Se nella pubblicazione di intercettazioni “ci sono aspetti che riguardano la vita privata che escono dalla Procura e finiscono in edicola, dovrebbe finire in galera sia chi le fa uscire dalla Procura sia chi le pubblica sui giornali“, ha scandito il segretario della Lega. “Non è civile che i giornali siano pieni di pezzi di intercettazioni senza nessuna rilevanza penale. E’ una cosa da quarto mondo. Se ci sono cose che riguardano processi e reati è giusto che li si legga”, ha proseguito.
Con il caso delle nomine al Consiglio superiore della magistratura che tiene banco da settimane sui giornali, Salvini ha sottolineato la necessità di cambiare il sistema: “Serve una seria e definitiva riforma della magistratura. Non ci devono essere poteri che, anche se indipendenti, se sbagliano non pagano”, ha detto il vicepremier. Una riforma “a prescindere da quanto avvenuto al Csm”, ha precisato, riferendosi alle intercettazioni in cui l’ex ministro dello Sport Luca Lotti parla della nomina del nuovo procuratore di Roma. “Lotti è politicamente lontanissimo da me – ha detto il capo del Viminale – ma con una magistratura divisa per correnti che decide nomine e posti fino a ieri come decidevano?”.

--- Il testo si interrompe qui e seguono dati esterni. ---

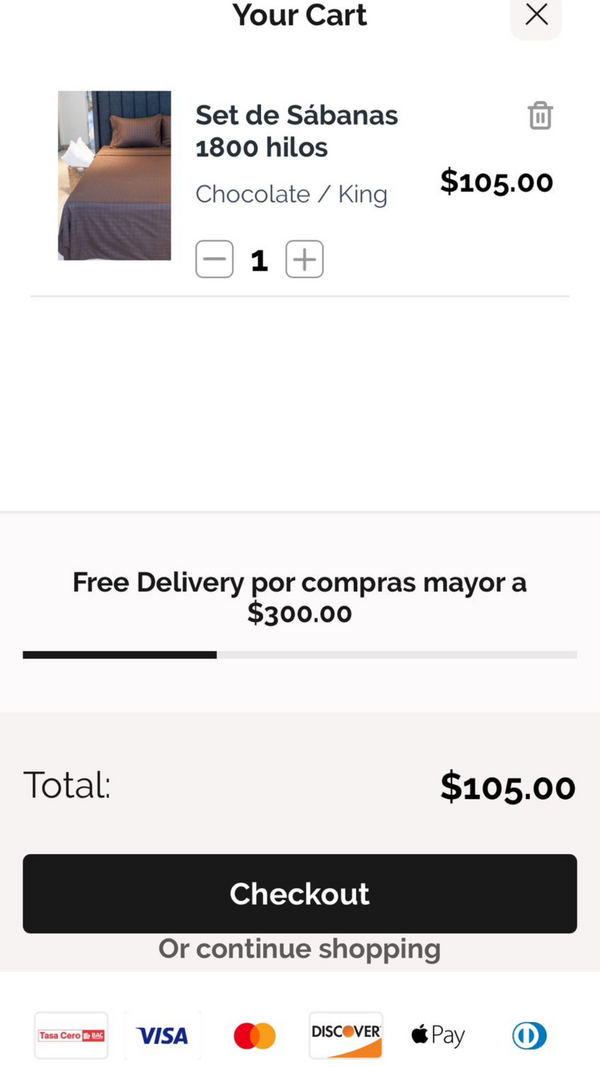
Task: Select the Visa payment icon
Action: click(162, 1035)
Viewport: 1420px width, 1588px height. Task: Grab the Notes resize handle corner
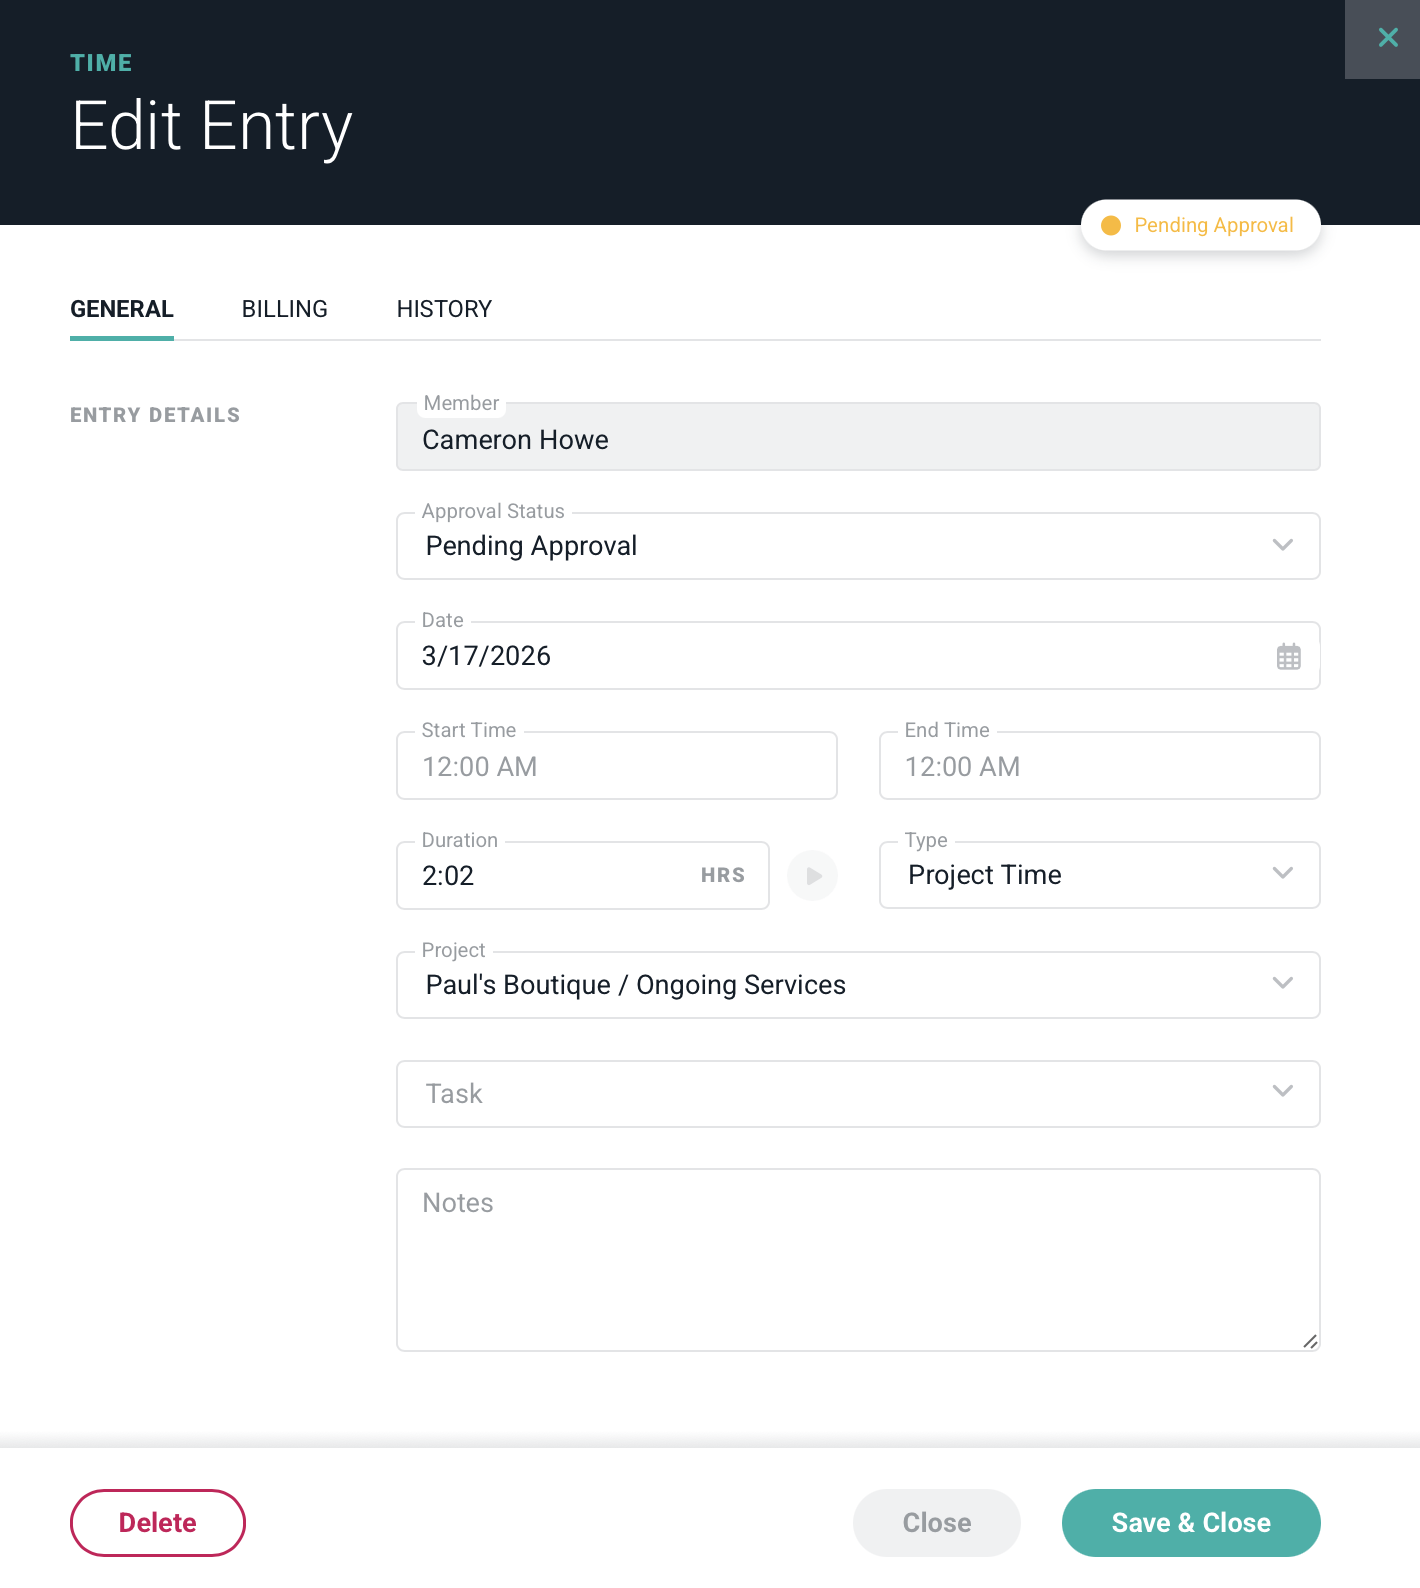(1310, 1341)
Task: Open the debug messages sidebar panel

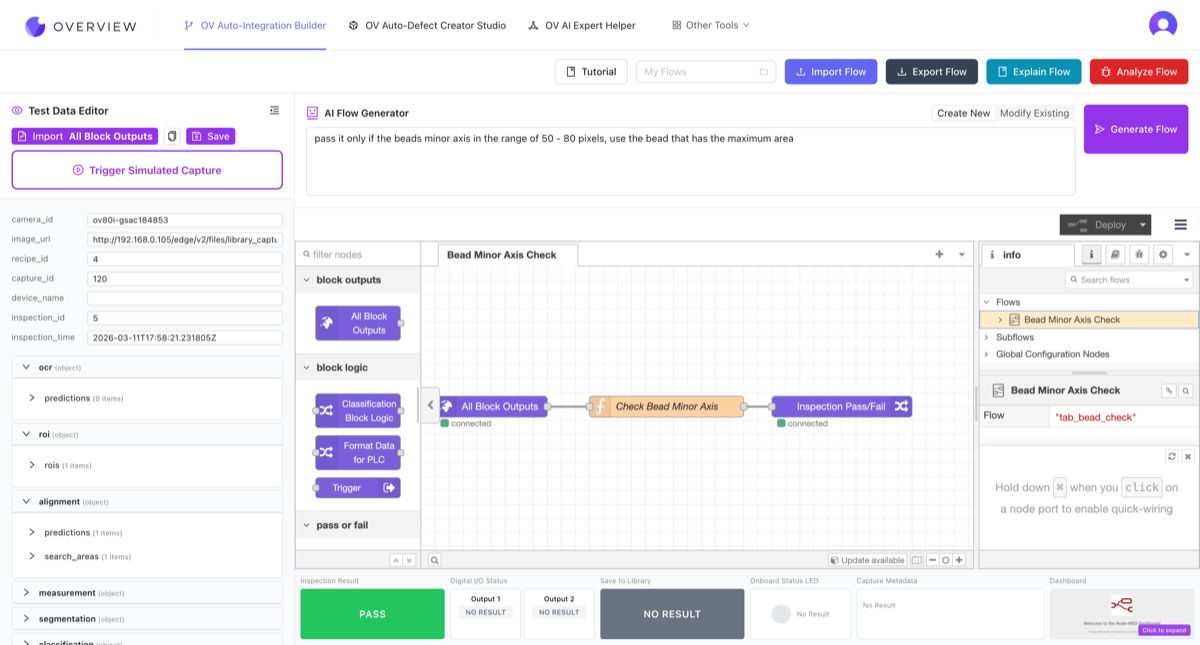Action: pyautogui.click(x=1138, y=254)
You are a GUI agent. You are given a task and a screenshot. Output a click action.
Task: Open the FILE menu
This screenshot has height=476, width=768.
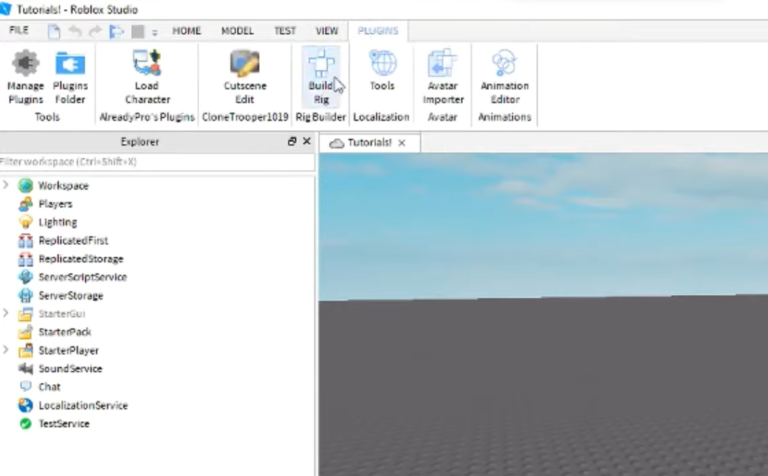(18, 31)
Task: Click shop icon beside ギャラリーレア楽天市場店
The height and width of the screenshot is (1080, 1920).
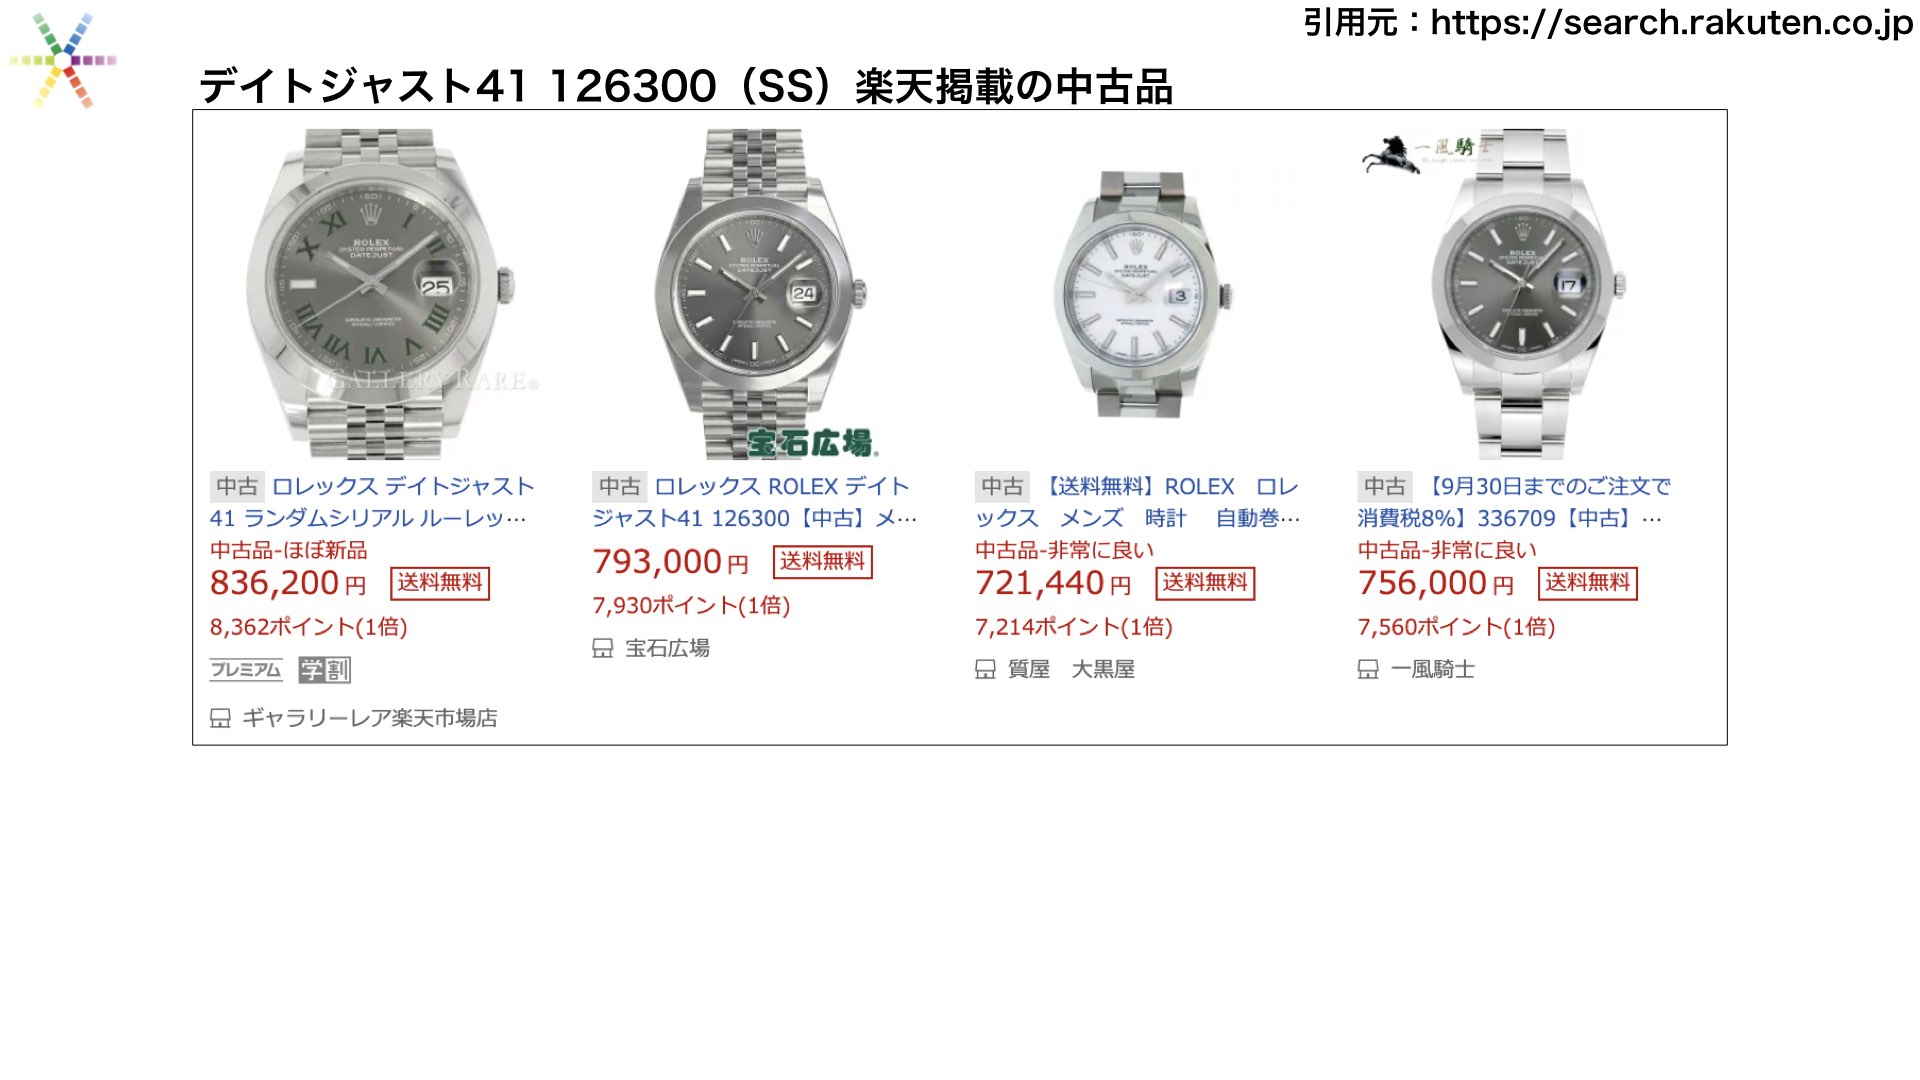Action: pyautogui.click(x=220, y=718)
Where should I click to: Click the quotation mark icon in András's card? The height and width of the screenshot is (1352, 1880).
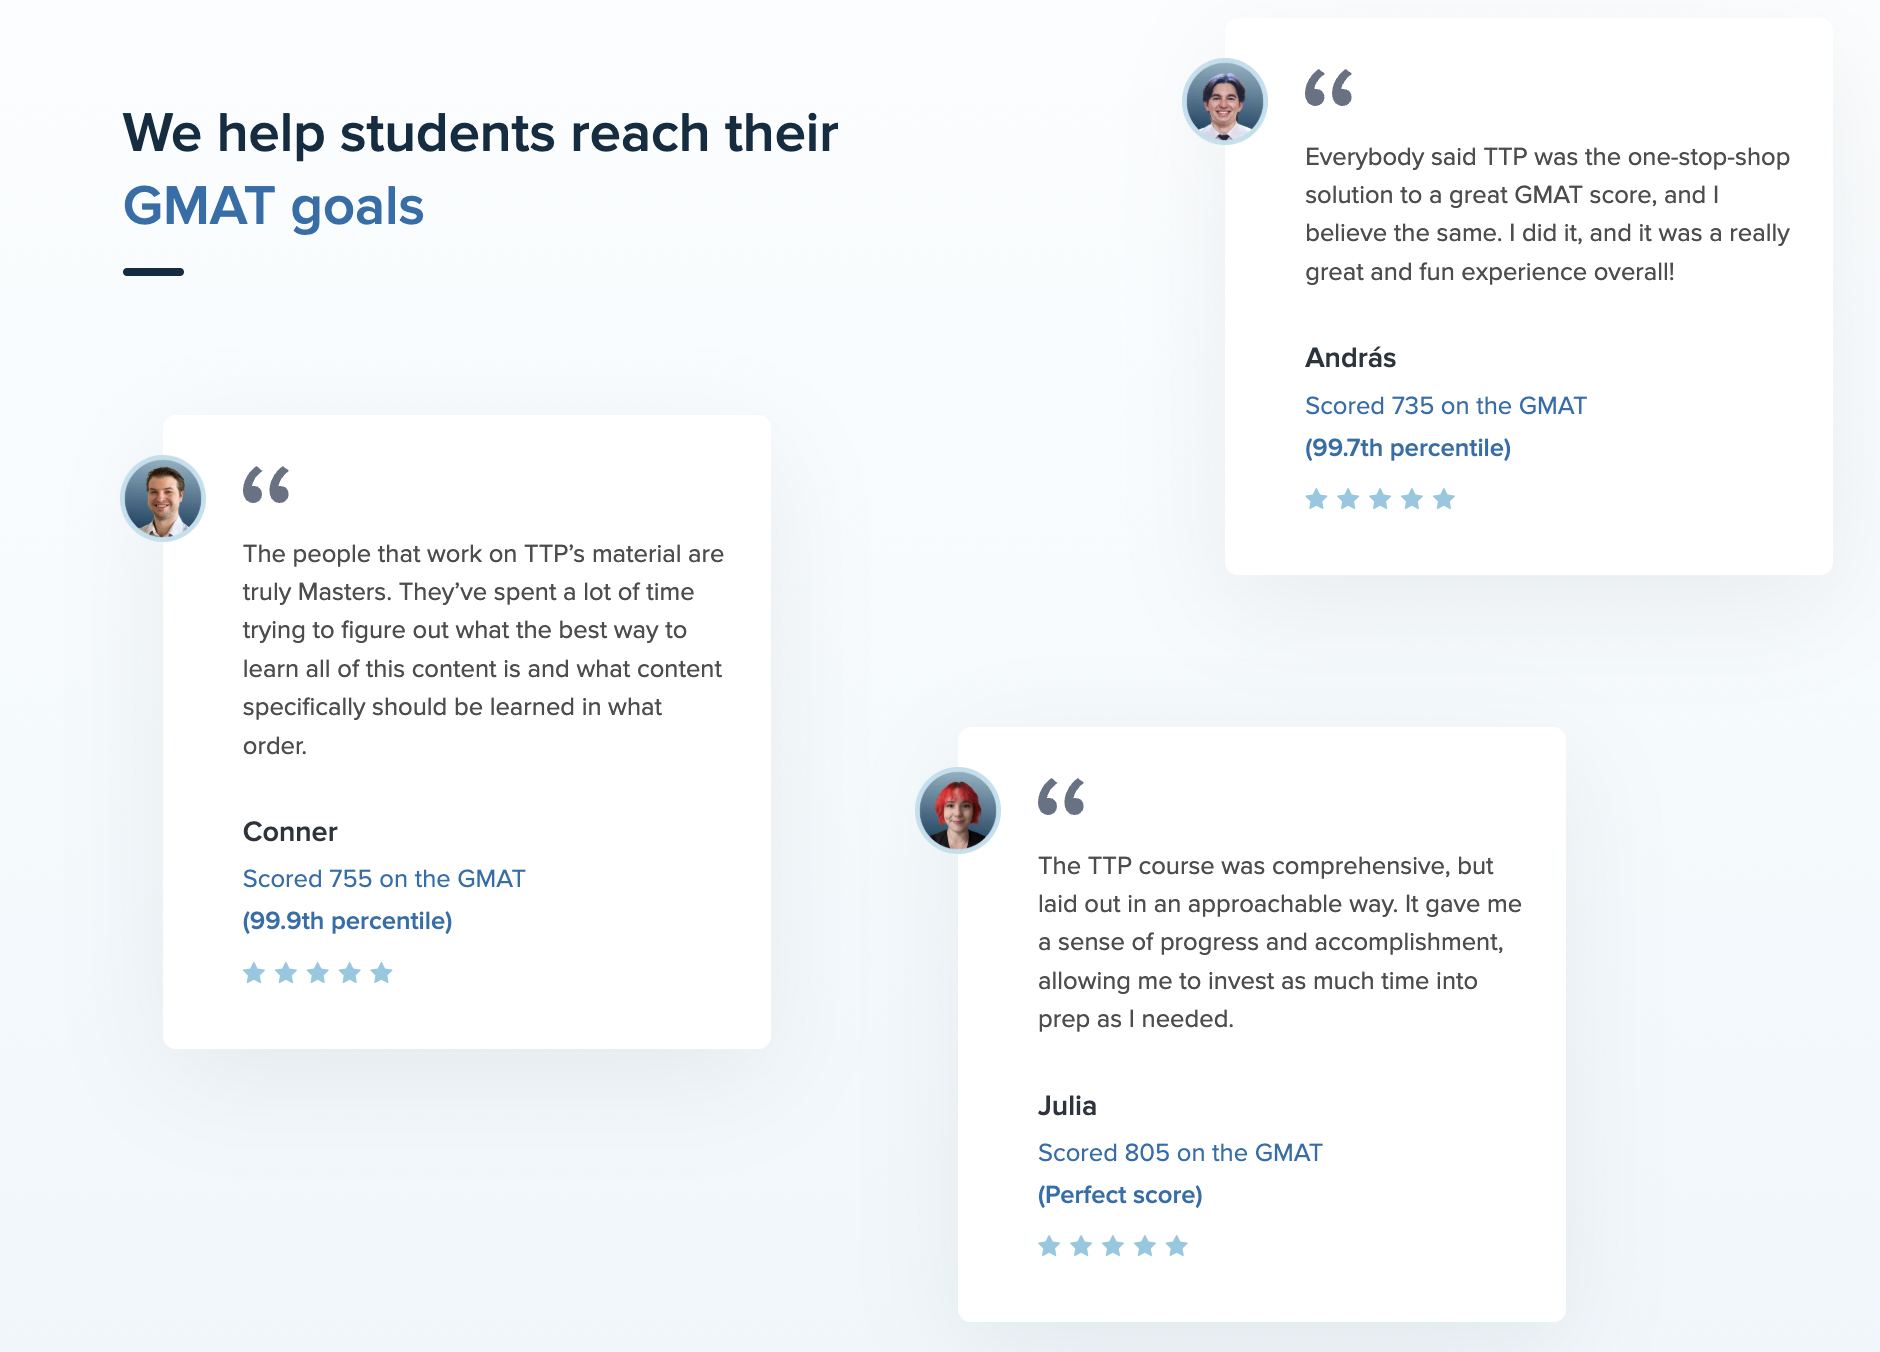tap(1328, 88)
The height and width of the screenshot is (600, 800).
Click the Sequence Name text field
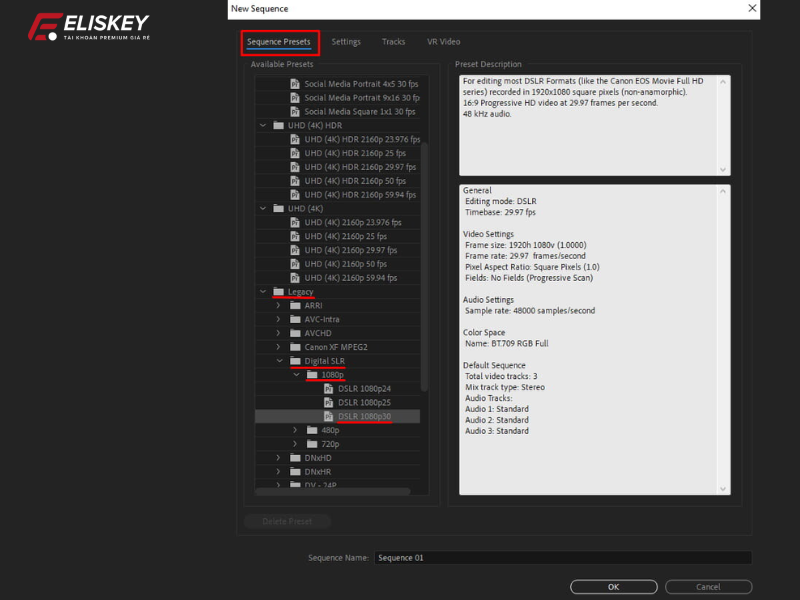562,558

Nel complesso, poi, “servono tempi certi per sentenze, per indagini preliminari, non processi a vita: io ti do un anno, se trovi elementi mi mandi a processo, altrimenti sono libero”. “Non ci possono essere italiani sotto processo a vita. Sarà una delle mie ultime interviste a piede libero…”, ha aggiunto, ironico. E ancora “se fai il magistrato e poi fai la politica, allora ti dimetti definitivamente dalla magistratura, non fai più il magistrato”, ha concluso.